All a matter of perspective.
 
#31 ·
If you mean literally played 2 or more instruments at the same time, I think that list is "Rashaan Roland Kirk." I'm sure there are couple others, but it's a VERY short list.

If you mean skilled woodwind doublers who solo on multiple instruments (not occasional doublers like in Duke's band), as someone who was mainly a flutist for a long time, I can name a decent selection:

Eric Dolphy (alto sax, bass clarinet, flute)
James Moody (tenor sax, flute)
Frank Wess (teno sax, flute)
James Spaulding (alto sax, flute)
Bennie Maupin (just list the woodwind section here)
Rashaan Roland Kirk (you know)
Yusef Lateef (tenor sax, oboe, flute, and more)
Jimmy Giuffre (clarinet, tenor sax, bari)
Bud Shank (alto sax, flute)
Sidney Bechet (soprano sax, clarinet)
Charles Lloyd (tenor sax, flute)
Joe Farrell (flute, soprano sax, tenor sax)

That's 12, if you put Bud Shank with alto and Sidney Bechet with soprano as they were less persistent doublers, you get 10 solid woodwind doublers... And I'm SURE my list is short.
 
#29 ·
I haven't watched the video yet, I will eventually.
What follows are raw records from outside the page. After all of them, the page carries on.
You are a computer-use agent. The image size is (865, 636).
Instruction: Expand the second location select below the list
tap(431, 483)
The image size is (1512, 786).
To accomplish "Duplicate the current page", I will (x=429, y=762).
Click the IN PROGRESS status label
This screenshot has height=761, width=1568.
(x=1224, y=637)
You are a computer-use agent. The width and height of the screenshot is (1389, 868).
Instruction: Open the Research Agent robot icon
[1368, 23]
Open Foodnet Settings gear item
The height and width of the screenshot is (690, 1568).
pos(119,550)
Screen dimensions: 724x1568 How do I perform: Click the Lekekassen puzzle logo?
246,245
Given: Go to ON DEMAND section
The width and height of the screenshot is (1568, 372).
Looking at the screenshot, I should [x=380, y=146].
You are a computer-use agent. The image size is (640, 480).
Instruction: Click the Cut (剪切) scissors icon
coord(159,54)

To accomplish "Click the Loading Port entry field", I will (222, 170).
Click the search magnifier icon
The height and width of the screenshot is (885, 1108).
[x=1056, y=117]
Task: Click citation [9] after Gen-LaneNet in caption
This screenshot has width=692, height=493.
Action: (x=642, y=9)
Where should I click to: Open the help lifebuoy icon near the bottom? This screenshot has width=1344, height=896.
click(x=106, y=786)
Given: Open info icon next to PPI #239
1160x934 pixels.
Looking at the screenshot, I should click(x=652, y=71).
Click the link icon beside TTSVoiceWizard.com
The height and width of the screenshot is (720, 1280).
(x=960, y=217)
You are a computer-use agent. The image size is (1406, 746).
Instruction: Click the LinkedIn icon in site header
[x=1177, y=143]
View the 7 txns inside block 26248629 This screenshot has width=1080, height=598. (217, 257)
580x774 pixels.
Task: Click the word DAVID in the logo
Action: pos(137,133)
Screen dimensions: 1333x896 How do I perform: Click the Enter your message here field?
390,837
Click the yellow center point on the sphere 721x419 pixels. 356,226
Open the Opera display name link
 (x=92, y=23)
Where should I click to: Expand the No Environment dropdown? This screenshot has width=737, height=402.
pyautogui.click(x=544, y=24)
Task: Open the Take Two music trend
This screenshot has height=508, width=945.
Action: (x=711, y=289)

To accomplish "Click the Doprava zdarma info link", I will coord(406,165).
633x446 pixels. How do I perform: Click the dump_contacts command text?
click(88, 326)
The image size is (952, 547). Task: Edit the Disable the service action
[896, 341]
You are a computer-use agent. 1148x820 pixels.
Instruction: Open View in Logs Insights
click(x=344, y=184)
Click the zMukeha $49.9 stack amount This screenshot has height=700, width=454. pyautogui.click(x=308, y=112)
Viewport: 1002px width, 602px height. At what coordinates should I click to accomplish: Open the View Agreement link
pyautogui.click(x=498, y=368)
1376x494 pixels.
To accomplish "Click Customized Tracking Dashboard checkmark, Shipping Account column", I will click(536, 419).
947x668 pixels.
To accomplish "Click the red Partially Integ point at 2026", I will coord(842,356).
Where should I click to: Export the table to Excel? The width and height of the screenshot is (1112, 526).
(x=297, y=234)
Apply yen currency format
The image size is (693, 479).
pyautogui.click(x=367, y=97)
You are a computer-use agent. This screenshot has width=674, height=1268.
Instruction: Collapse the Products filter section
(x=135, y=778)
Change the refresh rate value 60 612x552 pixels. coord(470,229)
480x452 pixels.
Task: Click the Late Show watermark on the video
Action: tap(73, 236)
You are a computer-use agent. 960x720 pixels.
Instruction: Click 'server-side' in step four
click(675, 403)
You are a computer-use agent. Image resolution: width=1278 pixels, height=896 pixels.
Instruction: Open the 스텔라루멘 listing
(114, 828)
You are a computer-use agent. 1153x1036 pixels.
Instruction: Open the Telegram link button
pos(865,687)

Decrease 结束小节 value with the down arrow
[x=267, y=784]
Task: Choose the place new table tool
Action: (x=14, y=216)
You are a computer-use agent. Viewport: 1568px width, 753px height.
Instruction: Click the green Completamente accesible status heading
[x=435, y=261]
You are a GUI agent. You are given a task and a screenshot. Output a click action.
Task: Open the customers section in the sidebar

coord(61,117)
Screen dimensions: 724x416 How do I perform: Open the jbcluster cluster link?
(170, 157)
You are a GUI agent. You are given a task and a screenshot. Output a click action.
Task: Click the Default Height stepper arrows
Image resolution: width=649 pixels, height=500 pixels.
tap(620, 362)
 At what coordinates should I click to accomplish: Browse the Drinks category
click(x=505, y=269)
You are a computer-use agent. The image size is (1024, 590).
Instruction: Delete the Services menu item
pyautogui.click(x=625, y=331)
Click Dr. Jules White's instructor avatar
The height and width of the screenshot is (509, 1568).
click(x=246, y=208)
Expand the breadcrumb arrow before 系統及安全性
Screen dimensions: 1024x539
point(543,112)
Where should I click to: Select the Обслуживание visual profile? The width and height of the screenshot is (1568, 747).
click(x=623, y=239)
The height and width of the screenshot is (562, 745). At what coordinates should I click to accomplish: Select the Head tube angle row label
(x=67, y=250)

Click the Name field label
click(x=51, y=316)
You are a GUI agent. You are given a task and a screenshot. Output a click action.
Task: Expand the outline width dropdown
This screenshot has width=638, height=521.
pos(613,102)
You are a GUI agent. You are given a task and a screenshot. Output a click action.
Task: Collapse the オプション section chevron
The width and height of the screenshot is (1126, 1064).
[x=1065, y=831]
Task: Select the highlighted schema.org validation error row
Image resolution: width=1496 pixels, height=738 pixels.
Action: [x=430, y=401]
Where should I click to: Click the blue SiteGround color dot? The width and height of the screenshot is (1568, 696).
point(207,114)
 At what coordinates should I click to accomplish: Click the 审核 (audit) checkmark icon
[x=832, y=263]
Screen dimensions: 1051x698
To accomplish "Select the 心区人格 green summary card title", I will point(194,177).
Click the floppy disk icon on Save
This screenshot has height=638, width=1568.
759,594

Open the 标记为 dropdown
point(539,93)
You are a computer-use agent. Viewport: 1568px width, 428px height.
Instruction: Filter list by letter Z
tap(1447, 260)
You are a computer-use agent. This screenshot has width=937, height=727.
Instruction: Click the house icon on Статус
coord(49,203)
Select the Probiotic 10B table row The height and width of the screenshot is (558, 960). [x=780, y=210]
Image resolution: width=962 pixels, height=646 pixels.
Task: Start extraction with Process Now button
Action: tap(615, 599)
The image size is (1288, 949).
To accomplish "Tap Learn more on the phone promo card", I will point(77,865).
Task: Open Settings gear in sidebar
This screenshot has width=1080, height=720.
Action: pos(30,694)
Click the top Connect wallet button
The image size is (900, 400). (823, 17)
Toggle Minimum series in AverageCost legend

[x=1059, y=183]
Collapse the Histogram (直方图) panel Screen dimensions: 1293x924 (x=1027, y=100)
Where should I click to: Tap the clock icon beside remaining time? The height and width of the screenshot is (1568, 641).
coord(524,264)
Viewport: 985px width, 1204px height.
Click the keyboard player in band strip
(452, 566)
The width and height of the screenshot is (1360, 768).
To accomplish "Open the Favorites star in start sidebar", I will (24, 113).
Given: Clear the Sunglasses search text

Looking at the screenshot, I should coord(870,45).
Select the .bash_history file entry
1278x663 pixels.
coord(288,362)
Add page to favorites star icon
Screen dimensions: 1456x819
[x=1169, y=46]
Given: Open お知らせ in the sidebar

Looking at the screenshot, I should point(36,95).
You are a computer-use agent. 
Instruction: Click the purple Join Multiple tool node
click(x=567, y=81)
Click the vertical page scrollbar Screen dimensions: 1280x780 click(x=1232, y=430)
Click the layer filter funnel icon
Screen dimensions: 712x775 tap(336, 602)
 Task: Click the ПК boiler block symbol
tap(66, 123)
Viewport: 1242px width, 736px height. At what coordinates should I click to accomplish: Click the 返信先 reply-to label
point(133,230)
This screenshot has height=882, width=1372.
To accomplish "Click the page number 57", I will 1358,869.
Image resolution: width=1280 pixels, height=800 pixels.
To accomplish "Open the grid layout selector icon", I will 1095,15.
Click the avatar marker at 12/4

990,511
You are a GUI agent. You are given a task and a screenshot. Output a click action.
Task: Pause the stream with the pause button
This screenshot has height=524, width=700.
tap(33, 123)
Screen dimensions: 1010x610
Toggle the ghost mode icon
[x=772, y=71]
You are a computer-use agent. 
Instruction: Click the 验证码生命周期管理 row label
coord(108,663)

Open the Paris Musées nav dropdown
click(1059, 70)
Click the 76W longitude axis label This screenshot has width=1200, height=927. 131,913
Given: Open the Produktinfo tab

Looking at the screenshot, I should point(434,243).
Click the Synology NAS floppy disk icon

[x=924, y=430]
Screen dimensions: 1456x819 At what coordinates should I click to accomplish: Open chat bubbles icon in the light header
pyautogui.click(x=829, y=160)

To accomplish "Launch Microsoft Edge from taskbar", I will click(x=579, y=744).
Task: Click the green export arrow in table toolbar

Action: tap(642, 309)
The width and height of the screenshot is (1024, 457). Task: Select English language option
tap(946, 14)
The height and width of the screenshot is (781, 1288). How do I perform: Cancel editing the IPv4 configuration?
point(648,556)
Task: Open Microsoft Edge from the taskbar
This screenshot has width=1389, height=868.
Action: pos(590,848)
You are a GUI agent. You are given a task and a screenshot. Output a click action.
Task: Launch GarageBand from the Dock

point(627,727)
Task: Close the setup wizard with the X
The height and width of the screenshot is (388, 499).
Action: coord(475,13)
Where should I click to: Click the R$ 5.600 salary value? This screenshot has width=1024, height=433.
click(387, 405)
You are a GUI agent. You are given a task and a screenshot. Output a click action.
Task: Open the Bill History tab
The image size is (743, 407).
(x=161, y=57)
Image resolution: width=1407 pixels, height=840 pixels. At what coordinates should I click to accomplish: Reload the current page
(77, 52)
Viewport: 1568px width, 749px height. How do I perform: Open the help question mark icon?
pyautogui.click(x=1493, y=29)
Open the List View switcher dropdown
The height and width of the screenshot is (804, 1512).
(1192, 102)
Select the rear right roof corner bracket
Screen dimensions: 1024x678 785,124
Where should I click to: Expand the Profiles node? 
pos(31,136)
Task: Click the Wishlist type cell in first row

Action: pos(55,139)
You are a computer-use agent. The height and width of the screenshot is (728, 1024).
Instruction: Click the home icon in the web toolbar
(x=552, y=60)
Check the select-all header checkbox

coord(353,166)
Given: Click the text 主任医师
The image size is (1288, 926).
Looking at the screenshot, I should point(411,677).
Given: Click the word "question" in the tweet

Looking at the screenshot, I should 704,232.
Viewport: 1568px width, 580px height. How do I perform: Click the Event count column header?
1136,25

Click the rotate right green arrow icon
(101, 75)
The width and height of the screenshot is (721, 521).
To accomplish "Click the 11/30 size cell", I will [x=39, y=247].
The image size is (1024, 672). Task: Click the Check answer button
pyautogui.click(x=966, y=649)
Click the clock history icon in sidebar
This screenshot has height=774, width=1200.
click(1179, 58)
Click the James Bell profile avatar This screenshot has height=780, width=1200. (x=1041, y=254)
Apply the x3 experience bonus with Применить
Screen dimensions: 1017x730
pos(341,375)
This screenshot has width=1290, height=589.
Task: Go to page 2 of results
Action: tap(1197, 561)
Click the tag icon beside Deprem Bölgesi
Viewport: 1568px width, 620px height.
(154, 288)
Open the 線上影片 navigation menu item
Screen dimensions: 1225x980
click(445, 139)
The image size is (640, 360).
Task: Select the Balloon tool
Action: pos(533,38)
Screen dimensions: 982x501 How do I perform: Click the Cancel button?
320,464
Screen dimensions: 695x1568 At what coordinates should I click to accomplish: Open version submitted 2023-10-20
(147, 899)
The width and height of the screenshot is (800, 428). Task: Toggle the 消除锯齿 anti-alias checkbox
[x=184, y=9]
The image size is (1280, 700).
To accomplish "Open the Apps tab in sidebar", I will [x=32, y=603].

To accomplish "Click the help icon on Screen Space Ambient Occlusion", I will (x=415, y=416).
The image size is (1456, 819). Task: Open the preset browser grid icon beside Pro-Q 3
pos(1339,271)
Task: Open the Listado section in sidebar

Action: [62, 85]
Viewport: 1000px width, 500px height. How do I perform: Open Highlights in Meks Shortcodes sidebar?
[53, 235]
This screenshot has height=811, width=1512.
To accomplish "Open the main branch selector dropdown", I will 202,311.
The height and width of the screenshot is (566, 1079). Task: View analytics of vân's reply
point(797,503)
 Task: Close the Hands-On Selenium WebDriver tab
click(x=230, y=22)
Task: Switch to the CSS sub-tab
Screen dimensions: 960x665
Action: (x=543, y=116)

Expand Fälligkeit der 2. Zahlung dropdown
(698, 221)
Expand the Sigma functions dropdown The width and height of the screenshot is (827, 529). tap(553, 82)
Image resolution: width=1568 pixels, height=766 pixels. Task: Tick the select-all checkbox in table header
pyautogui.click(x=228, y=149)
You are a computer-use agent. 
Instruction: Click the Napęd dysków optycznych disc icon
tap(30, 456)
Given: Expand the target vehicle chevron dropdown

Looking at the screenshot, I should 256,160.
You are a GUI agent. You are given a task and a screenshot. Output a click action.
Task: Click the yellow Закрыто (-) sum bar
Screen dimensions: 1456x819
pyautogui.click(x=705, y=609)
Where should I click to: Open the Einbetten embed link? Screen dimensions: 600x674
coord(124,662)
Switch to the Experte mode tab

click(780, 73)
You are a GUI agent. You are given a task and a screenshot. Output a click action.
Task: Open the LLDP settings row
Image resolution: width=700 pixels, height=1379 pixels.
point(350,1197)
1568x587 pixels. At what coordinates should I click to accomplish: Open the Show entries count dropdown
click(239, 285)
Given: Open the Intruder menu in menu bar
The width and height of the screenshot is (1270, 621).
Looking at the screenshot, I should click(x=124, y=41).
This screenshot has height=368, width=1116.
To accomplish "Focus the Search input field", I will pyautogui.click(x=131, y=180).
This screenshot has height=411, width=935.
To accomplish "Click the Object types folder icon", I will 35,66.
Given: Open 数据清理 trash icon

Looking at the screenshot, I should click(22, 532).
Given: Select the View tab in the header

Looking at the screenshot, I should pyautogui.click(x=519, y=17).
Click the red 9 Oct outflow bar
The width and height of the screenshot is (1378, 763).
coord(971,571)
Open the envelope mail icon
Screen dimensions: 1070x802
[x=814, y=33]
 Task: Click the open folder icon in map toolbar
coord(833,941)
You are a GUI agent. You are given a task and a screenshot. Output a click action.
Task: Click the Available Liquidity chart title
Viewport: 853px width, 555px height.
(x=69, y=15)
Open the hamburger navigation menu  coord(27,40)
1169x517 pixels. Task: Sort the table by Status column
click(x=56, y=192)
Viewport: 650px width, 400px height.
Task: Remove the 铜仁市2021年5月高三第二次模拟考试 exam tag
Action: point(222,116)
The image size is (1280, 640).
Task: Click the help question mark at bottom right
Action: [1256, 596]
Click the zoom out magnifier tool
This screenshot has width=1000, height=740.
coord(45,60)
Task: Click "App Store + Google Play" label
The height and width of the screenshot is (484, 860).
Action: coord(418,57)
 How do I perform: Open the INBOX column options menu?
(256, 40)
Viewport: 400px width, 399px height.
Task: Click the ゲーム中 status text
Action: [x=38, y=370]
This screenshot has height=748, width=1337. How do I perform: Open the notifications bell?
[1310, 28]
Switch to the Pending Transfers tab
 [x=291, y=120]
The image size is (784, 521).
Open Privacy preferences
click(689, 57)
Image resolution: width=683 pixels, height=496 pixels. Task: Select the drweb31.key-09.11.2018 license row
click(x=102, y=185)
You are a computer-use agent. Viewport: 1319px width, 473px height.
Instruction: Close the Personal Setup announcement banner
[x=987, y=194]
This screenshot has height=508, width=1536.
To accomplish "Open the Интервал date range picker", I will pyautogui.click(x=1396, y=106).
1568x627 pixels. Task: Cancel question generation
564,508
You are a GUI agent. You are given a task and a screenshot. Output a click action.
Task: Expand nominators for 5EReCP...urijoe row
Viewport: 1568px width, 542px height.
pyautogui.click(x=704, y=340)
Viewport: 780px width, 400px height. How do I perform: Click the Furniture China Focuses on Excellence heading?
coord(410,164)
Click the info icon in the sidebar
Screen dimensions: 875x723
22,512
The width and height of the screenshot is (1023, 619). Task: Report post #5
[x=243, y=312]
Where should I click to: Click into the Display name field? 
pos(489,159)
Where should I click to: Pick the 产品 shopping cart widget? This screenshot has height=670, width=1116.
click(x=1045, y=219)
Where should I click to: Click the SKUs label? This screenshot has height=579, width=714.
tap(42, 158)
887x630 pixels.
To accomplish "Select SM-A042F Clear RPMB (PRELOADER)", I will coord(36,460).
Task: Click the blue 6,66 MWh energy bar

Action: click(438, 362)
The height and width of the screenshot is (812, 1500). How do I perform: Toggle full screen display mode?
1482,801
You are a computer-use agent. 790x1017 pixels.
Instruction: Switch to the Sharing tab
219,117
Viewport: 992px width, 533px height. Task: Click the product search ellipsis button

I noticed immediately that one name was missing from the list and there may be a reason stated in the video for that. Where is Michael Brecker in all this? He pretty much consumed every player on this list for breakfast as far as technique and style are concerned. I'm just saying...
 
#35 ·
My bad, The fact that Brecker has been gone for over a decade makes me think of him as a classic player but you are correct. Otherwise several other names are missing from the list...Bergonzi, Berg, Grossman, Trane, Rollins...just to name a few. All great players
Cheers
 
#33 ·
Apart from doubling on woodwind, you can have Benny Carter, Joe McPhee and Ira Sullivan as sax players doubling on trumpet (much as I love Ornette I’m not going to count him here), and the aforementioned Tubby Hayes who doubled on vibraphone.
 
#37 ·
Uncle Pee Bee, atta boy for mentioning old Herschel, you don't see that everyday. The forgotten man, somewhat deliberately so. He was the leading tenor for influence at the time when jazz was the most popular music for that New York minute, as well in his time the tenor emerged and remains the leading voice of jazz.